Il ne reste, d'ailleurs, que deux personnes : l'informaticien Snow (Jeremy Davies) et le médecin de l'équipage, Gordon (Viola Davis ; un personnage crée pour le film, absent du roman et du film de 1972). Tous deux semblent sous le choc, en état de tension. Les interrogeant, Kelvin apprend qu'il se passe des choses vraiment étranges autour de Solaris, des manifestations curieuses et troublantes qui sont peut-être causées par la proximité avec la planète-océan. Apercevant Rheya à ses côtés, dans sa cabine, après qu'il ait rêvé d'elle, Kelvin, qui sait qu'elle est morte depuis des années, est lui aussi troublé : elle est là, elle lui parle, il peut la toucher, et elle semble même être, quelque part, consciente que son existence dans la station est impossible, elle se sait morte. Solaris, en réalité, crée des copies de personnes ayant compté dans la vie de ceux qui cotoient un peu trop longtemps la planète. Des personnes décédées, bien entendu...
Différant pas mal du roman et du premier film par moments (le final, notamment, n'a rien à voir ; il est à peu près aussi mytérieux que celui du film de 1972, mais dans un autre genre), Solaris version 2002 est un bon, très bon film de SF à tendance drame psychologique, mais uniquement à condition de parvenir à faire abstraction du fait qu'il s'agisse d'un remake. J'ai limite envie de dire qu'il est ardemment conseillé de ne pas avoir vu le film de Tarkovski, ni lu le roman de Lem, pour vraiment apprécier ce film. Mais si vous êtes comme moi un cinéphile passionné, nul doute que vous avez sûrement déjà vu le film de 1972 (pour ce qui est du roman, il est surtout lu des fans de SF purs et durs, ce n'est pas un best-seller, on le trouve facilement mais ça reste une oeuvre de niche), et donc, ben, c'est déjà mal barré. Difficile de ne pas faire la comparaison avec le film de Tarkovski en regardant celui de Soderbergh, et malgré toute la meilleure volonté du monde, la comparaison ne sera jamais en faveur du remake.

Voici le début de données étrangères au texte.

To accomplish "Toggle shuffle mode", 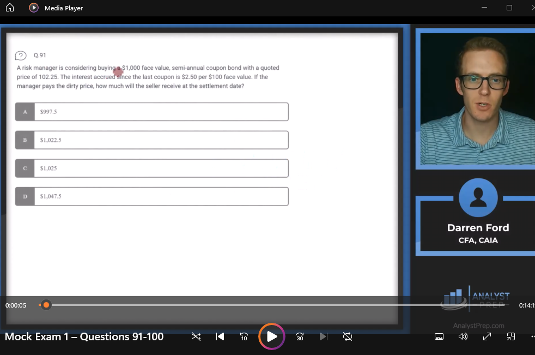I will [x=196, y=336].
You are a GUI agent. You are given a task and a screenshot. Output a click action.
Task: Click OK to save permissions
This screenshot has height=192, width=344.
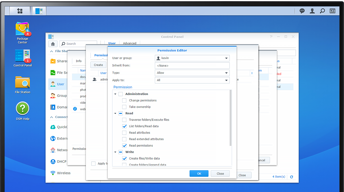click(x=199, y=173)
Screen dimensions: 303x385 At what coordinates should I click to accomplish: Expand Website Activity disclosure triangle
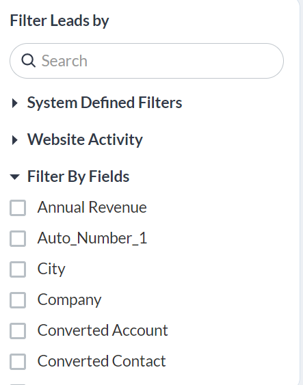click(x=15, y=140)
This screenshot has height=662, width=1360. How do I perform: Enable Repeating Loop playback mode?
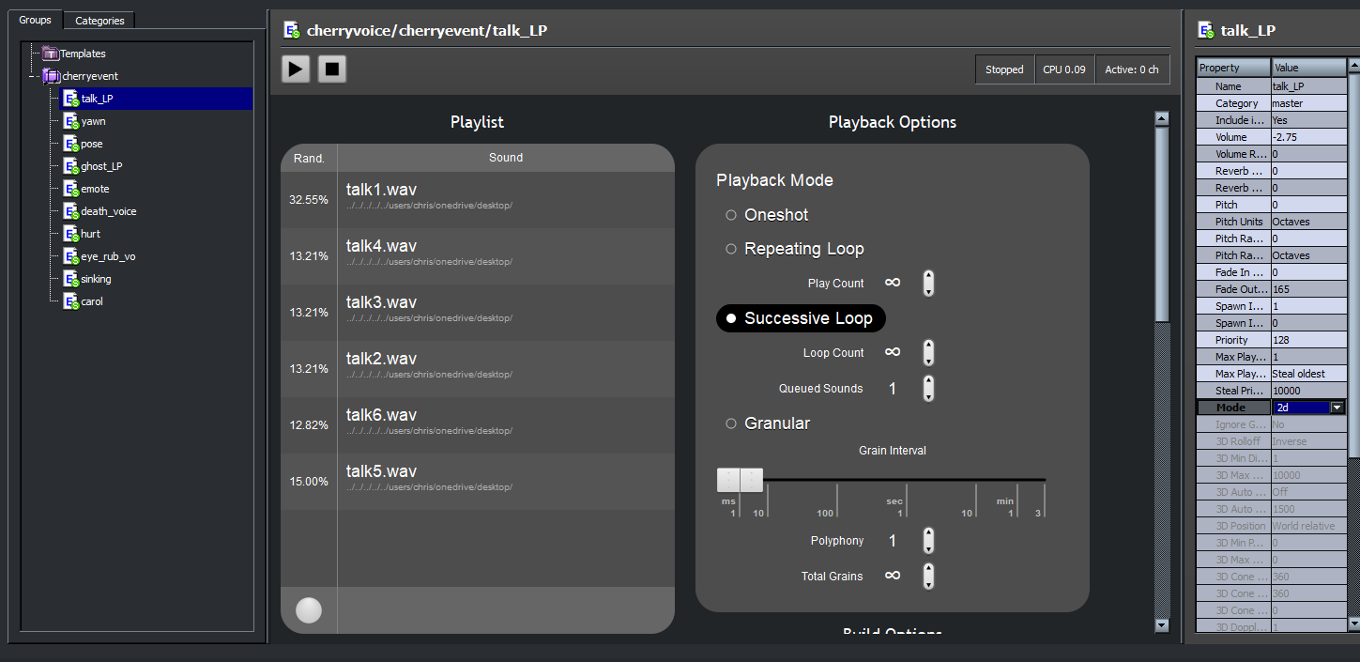731,249
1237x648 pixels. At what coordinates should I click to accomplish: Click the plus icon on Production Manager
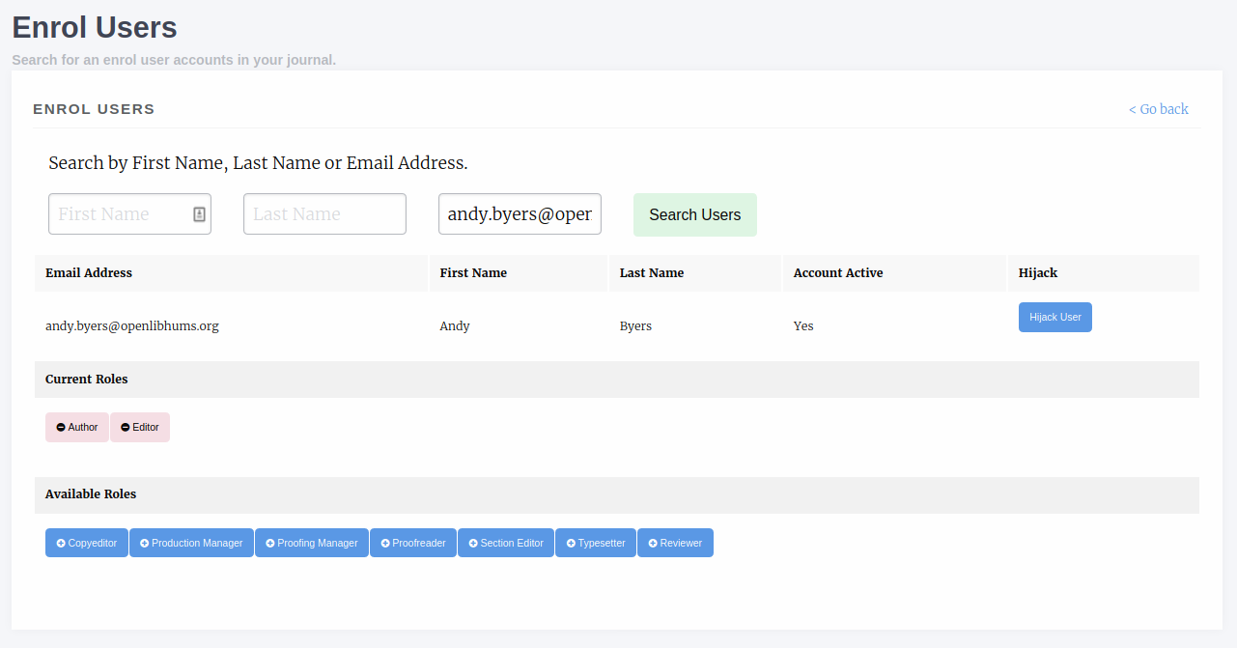point(145,544)
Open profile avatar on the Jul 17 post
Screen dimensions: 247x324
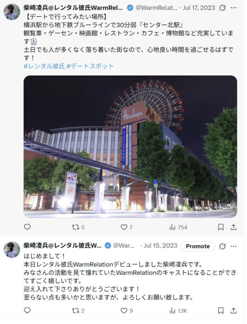(12, 12)
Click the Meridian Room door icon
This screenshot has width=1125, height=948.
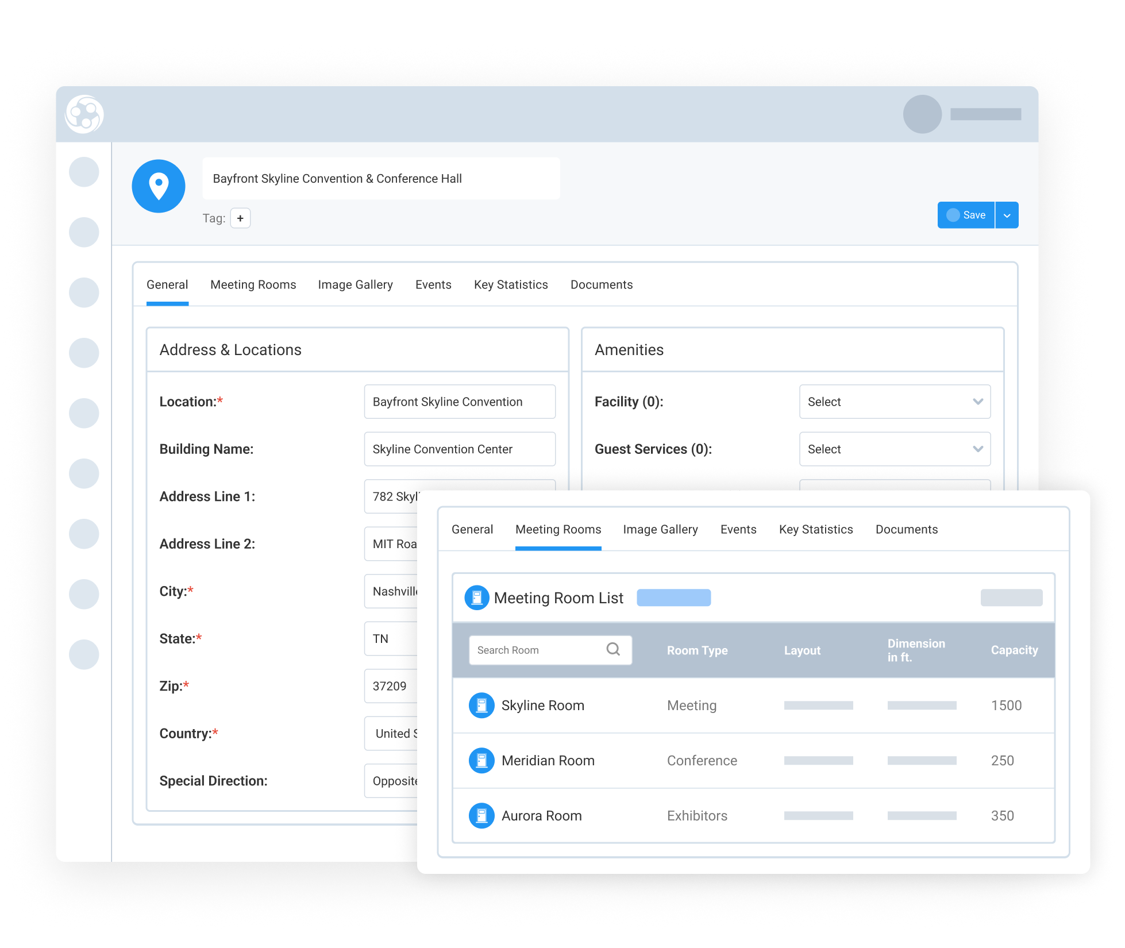pos(481,760)
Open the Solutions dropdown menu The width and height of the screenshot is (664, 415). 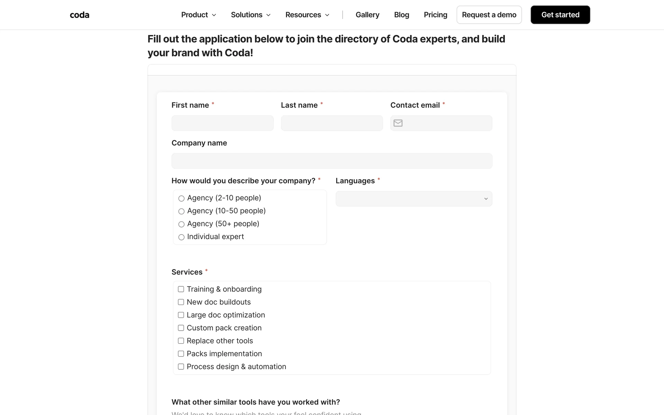250,15
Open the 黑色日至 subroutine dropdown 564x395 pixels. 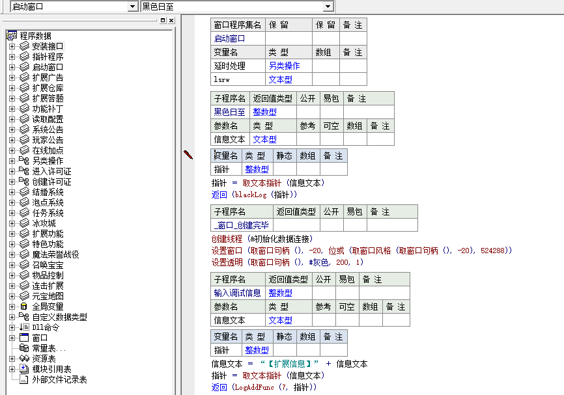(330, 7)
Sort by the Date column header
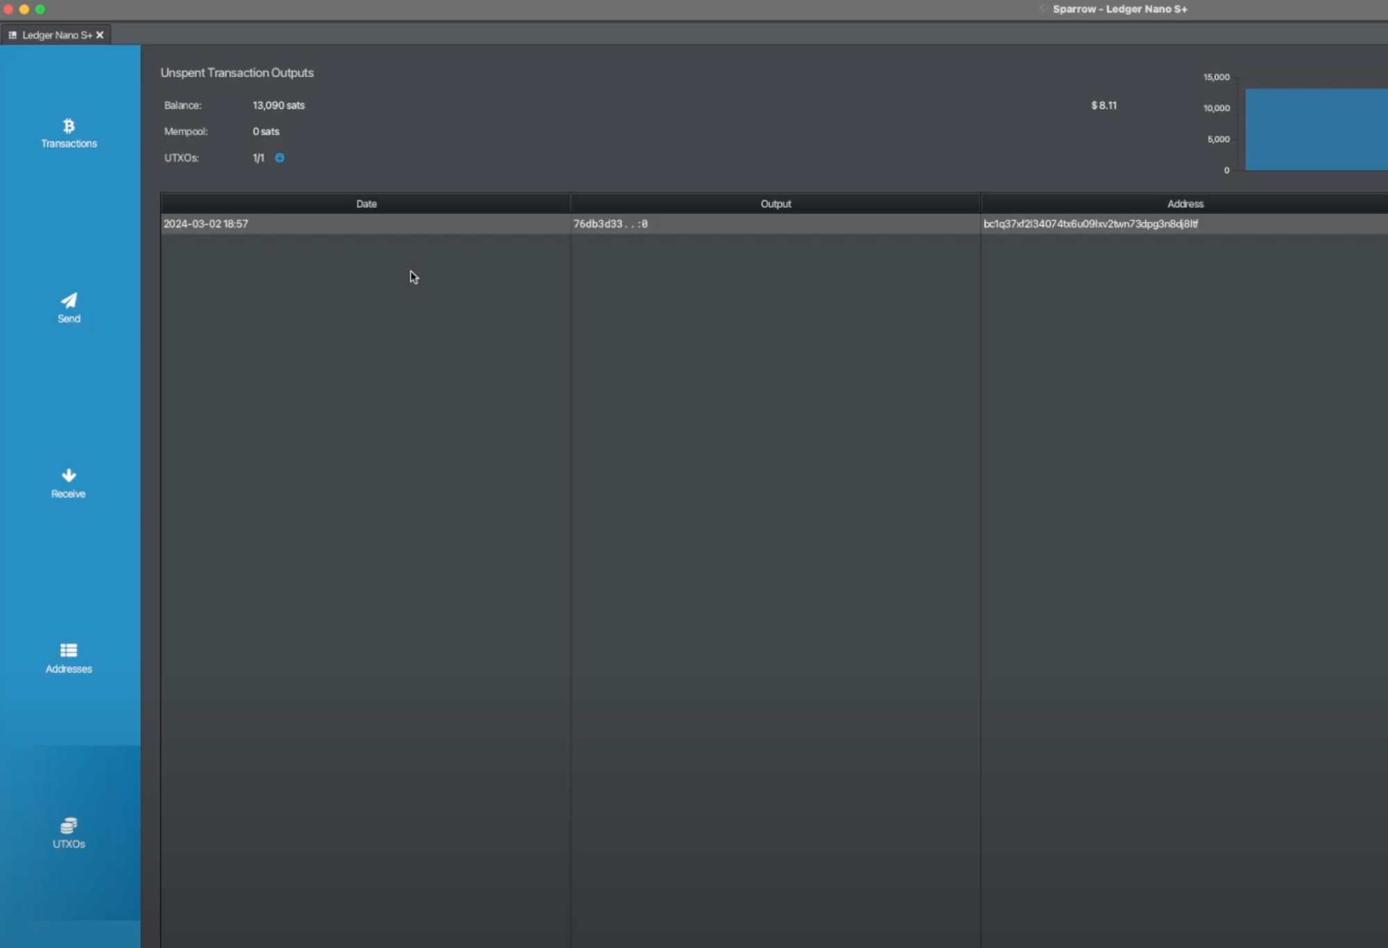1388x948 pixels. point(366,204)
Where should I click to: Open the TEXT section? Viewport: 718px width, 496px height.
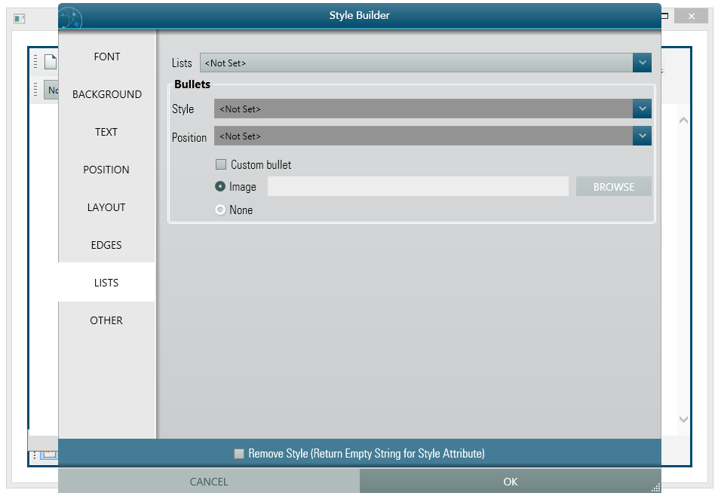[106, 132]
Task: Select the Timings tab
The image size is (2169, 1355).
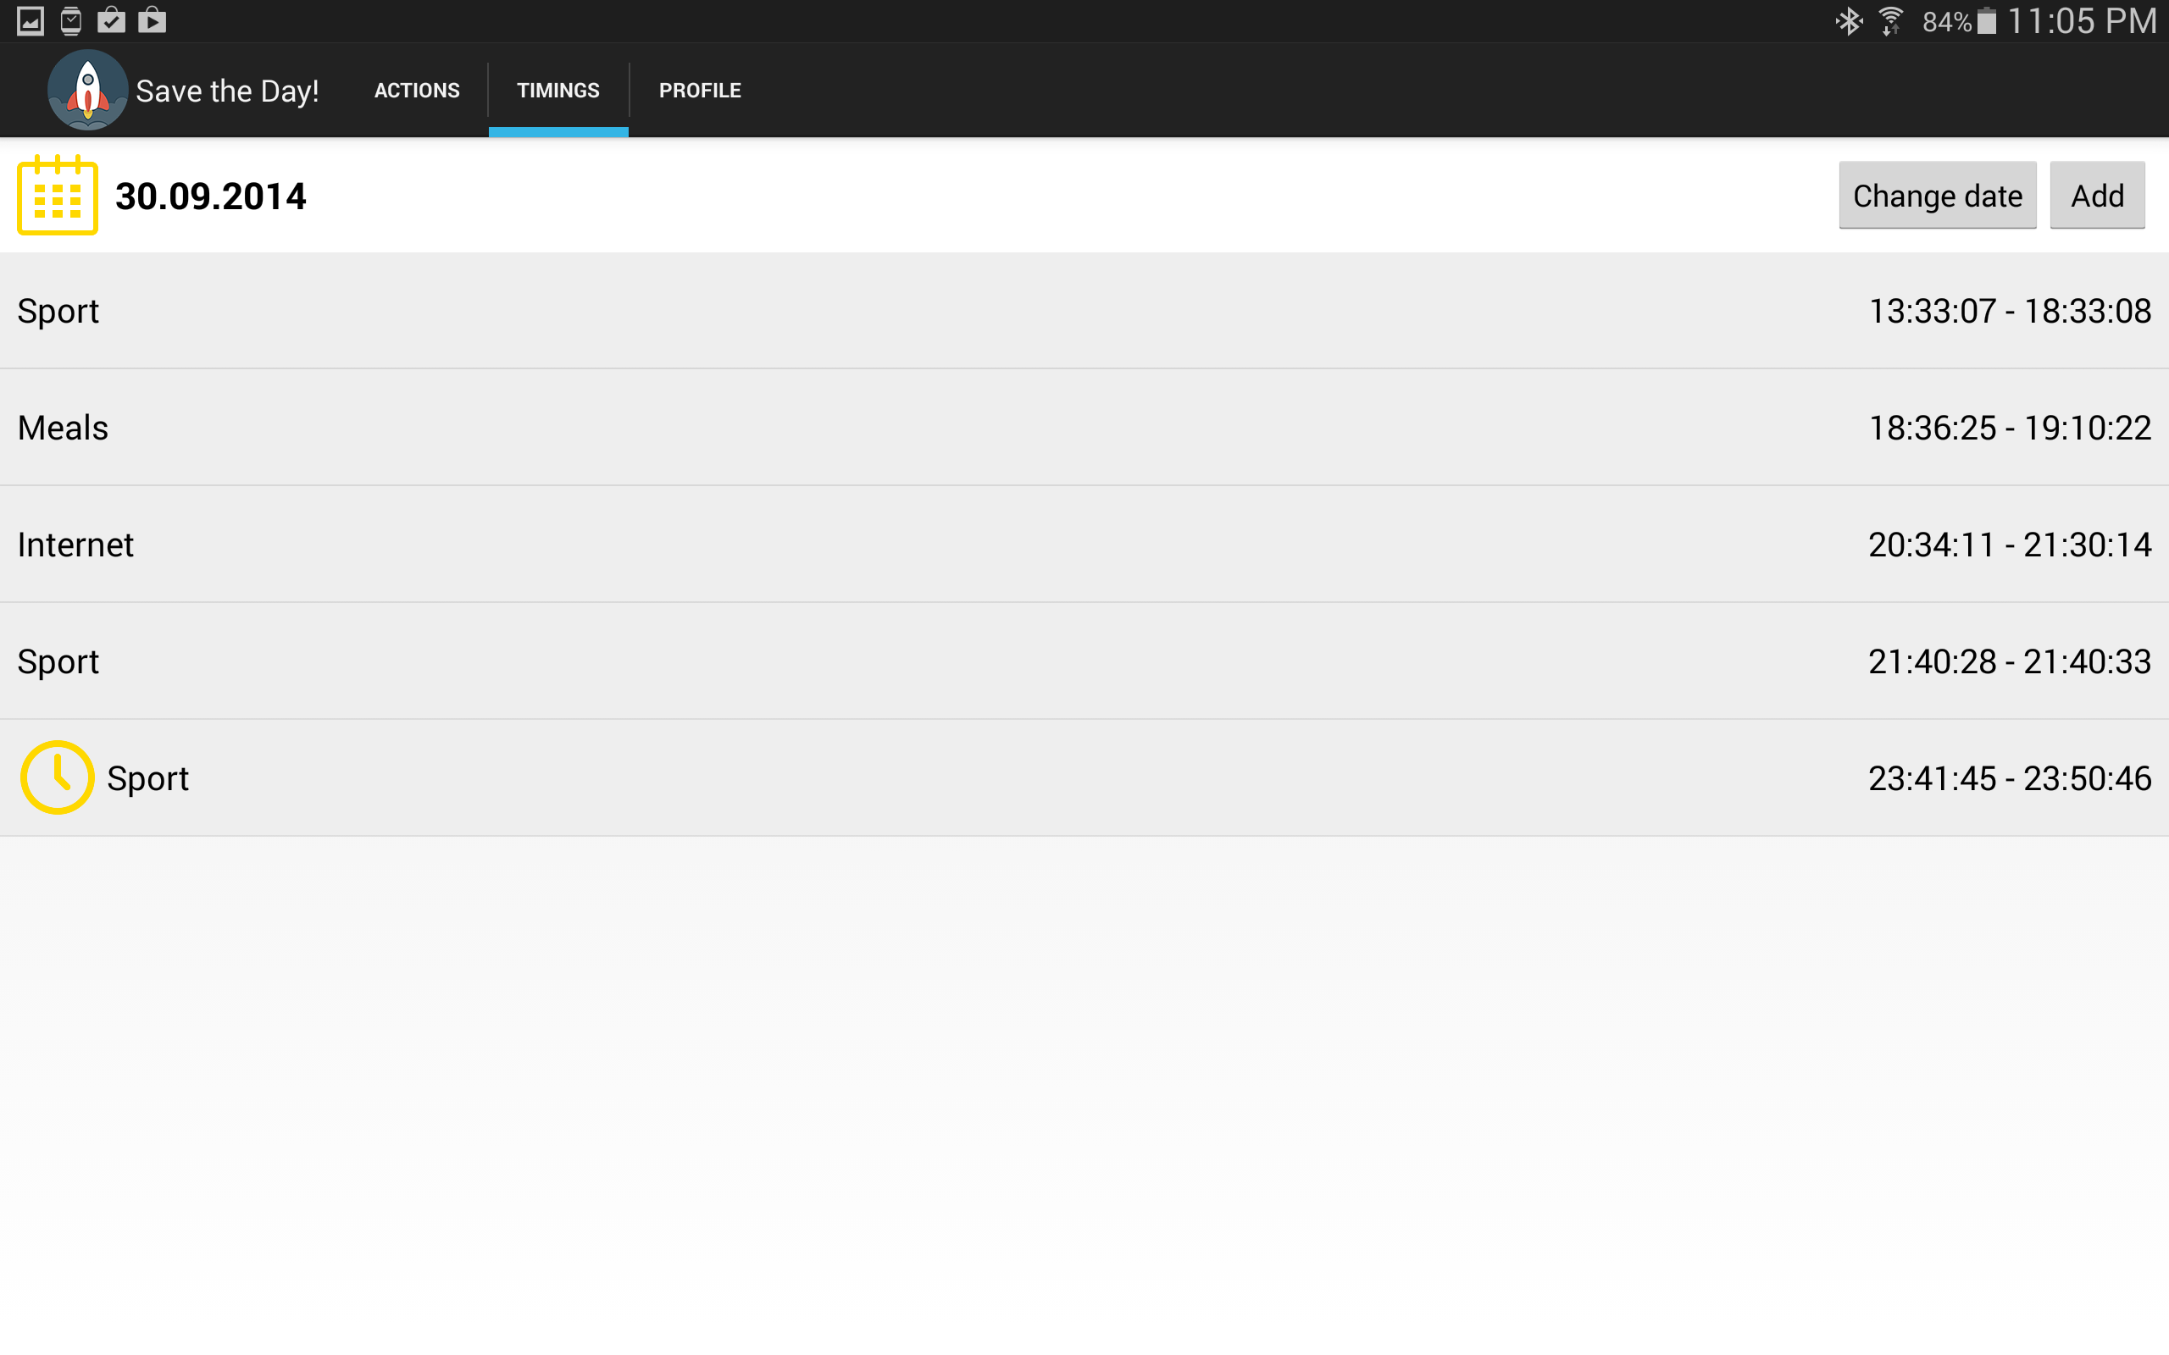Action: 557,91
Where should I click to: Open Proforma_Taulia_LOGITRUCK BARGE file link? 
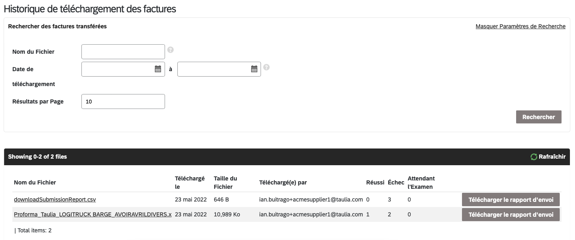tap(93, 214)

Déjà, sa courte durée est un frein redoutable : certains trouvent sans doute qu'avec 2h25, le film de Tarkovski est un peu long (surtout qu'il est basé sur un rythme lent, contemplatif, ce n'est pas de la SF d'action, et le remake de Soderbergh non plus), mais avec 95 minutes, celui de Soderbergh est, lui, trop court ! Ensuite, le film de 1972 possède une ambiance inoubliable, une bande-son (d'Artemiev) sublime et elle aussi inoubliable, des images sublimes ; iconiquement parlant, cinéphiliquement parlant, Solaris version 1972 est un monument intouchable de la SF et même du cinéma tout court. Son remake, fait 30 ans plus tard, possède des décors et effets spéciaux plus modernes, et une touche hollywoodienne (et encore...l'ambiance globale est tout de même assez bergmanienne, rapport au sujet), la présence de la star George Clooney qui, sincèrement, est crédible en Kelvin, et tire bien son épingle du jeu. Il diffère aussi sensiblement du roman et du film de 1972 par moments, suffisamment pour qu'on ait envie d'y croire, et pour qu'on parvienne un petit peu à faire abstraction de ses glorieux prédécesseurs...mais ce n'est pas suffisant tout de même. Pour résumer, Solaris version 2002 est un remake inutile mais courageux, un bon film mais clairement pas un grand film, et il est vraiment difficile de l'apprécier pleinement, pour ce qu'il est, l'ombre de ses aînés étant quand même trop imposante.